Come previsto dal clima che si era venuto a creare alla vigilia, ed anticipato ieri con l'intervista al consigliere comunale del Pdl Massimiliano Moroni, ad accendere il consiglio comunale di Sanremo è stato l'ordine del giorno relativo all'Imu sui terreni agricoli. Le tensioni in aula non hanno riguardato il contenuto sostanziale del documento, ma la presunta incompatibilità del consigliere Alberto Biancheri (visto che il collega Nicolino Del Sole della Lega Nord era comunque uscito dall'aula) che lavora proprio nel mondo della floricoltura.

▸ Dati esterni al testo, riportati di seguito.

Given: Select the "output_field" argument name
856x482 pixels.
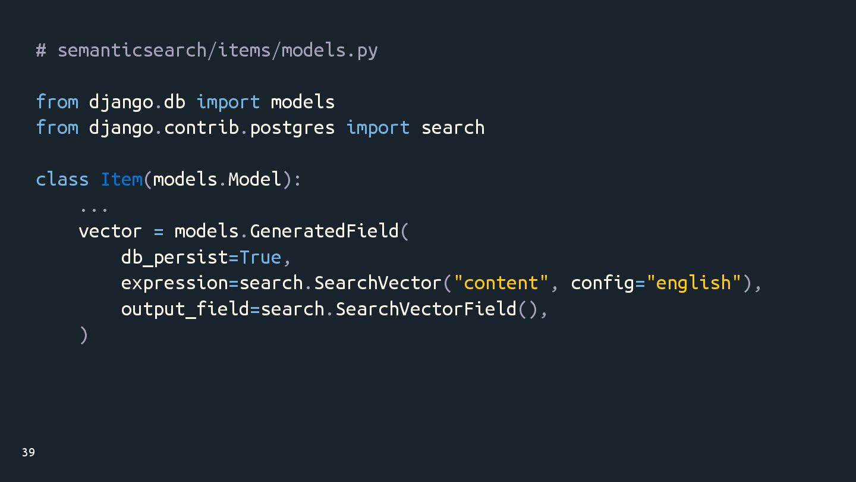Looking at the screenshot, I should [x=185, y=309].
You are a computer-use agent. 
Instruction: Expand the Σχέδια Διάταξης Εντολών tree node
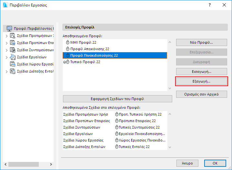pyautogui.click(x=6, y=71)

A sollevare la questione è stato lo stesso Moroni che, in un recente consiglio comunale, aveva lasciato l'assise dedicata al piano di impresa del casinò, insieme ad altri tre consiglieri dipendenti o parenti di persone che lavorano nella casa da gioco. Una situazione che si era venuta a creare, pur con non poche polemiche da parte di Moroni, in seguito ad un parere presentato dal segretario comunale e dalla Prefettura.
"Chiedo, come era stato detto a me quando si era parlato di casinò, se non ci possa essere un conflitto di interessi anche quando un consigliere comunale che fa il floricoltore parla di floricoltura - ha detto Massimiliano Moroni - Se vale per me come categoria, quando mi è stata sollevata la questione del rischio di assoluta imparzialità e indipendenza di giudizio, deve valere per tutti. Il principio deve infatti essere uguale per ogni tipo di consigliere, quando vengono trattate questioni dalle quali possa avere un vantaggio. Non devo essere solo io a ricevere questo trattamento".

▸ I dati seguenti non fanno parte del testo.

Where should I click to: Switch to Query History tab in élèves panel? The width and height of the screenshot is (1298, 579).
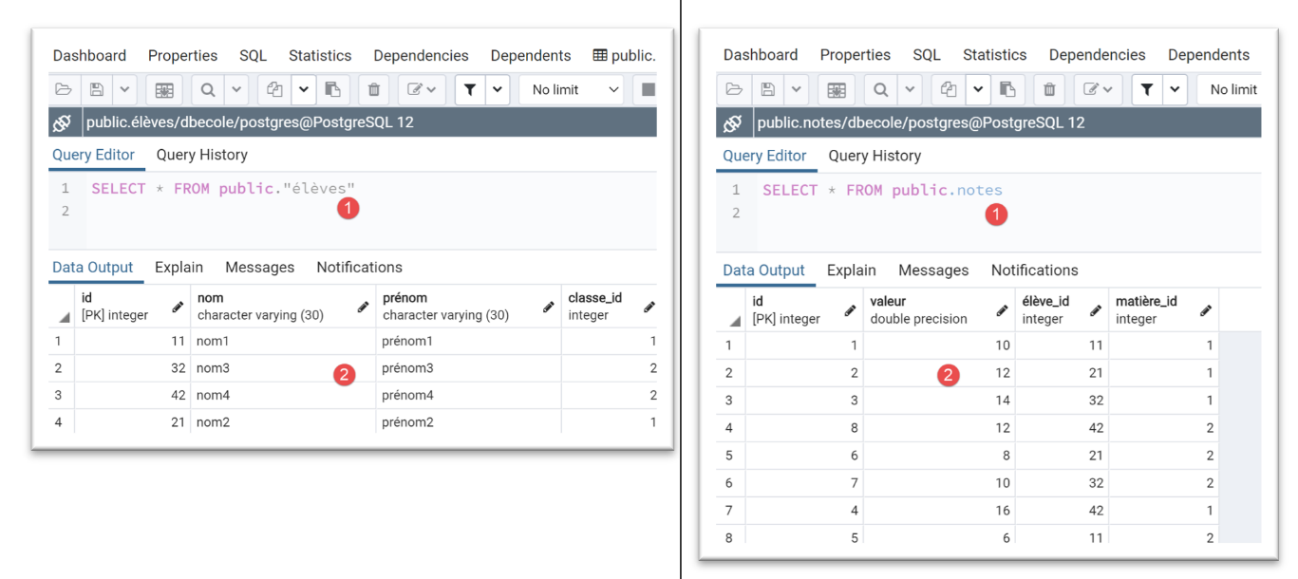[x=201, y=155]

"L'articolo che tratta questo aspetto - ha precisato il neo segretario comunale Nicoletta Blencio - prevede che un amministratore debba astenersi da votazioni su delibere riguardanti interessi propri o parenti fino al 4° grado. Questo non si applica su argomenti di carattere generale, come per esempio i piani urbanistici. Il caso di specie riguarda proprio un provvedimento di carattere generale e che quindi non comporta un'incompatibilità".

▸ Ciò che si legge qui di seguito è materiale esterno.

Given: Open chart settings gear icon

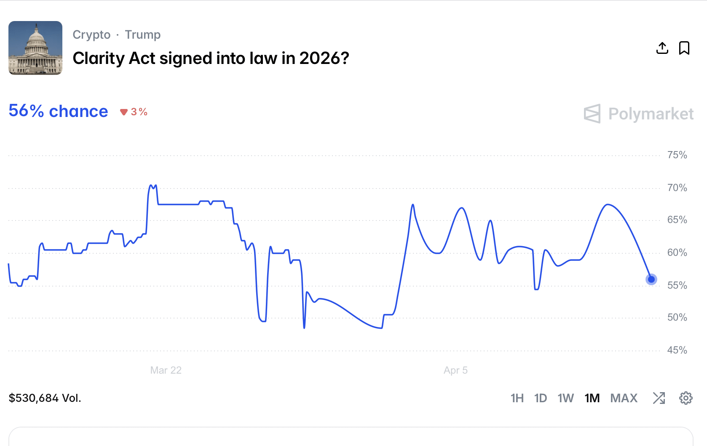Looking at the screenshot, I should (x=686, y=398).
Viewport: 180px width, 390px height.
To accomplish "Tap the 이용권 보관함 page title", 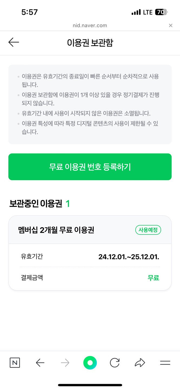I will 90,43.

Immediata la replica di Moroni che ha nuovamente posto l'accento su quanto accaduto in occasione dell'assise dedicata al casinò. "Nell'ordine del giorno che volevo presentare in quella seduta non c'era alcun conflitto di interessi - ha detto Massimiliano Moroni - quindi è stato usato un peso diverso da quello che si usa questa sera. Ammonisco il presidente Lupi a non ripeterlo in futuro".
Dichiarazione che non poteva che scatenare la reazione dello stesso Marco Lupi. "Io lo ripeterò e sarà poi una valutazione del consigliere Moroni se rimanere o andare via dall'aula - ha risposto il presidente del consiglio comunale - Stiamo parlando di due cose diverse. La scorsa volta l'incompatibilità era sorta perchè si stava discutendo del piano di impresa del casinò con il taglio degli stipendi, ed essendo Moroni un dipendente della casa da gioco era interessato in prima persona. Avevo così chiesto un parere al Prefetto che aveva confermato la linea espressa dal segretario comunale. Poi ricordo che sono stati i consiglieri in questione, di loro spontanea volontà e senza che si dovesse chiamare la forza pubblica, ad uscire volontariamente per evitare un eventuale ricorso che avrebbe potuto cerare un problema".
"Non è vero che sono cose diverse - è nuovamente intervenuto il consigliere Massimiliano Moroni prima di abbandonare l'aula in segno di protesta - perchè quando un floricoltore si vota uno sgravio c'è sicuramente un conflitto di interessi". Il consigliere Moroni, nel corso della serata, non ha poi partecipato alla trattazione delle pratiche sui debiti fuori bilancio, abbandonando l'aula e dicendo "Queste ve le votate voi".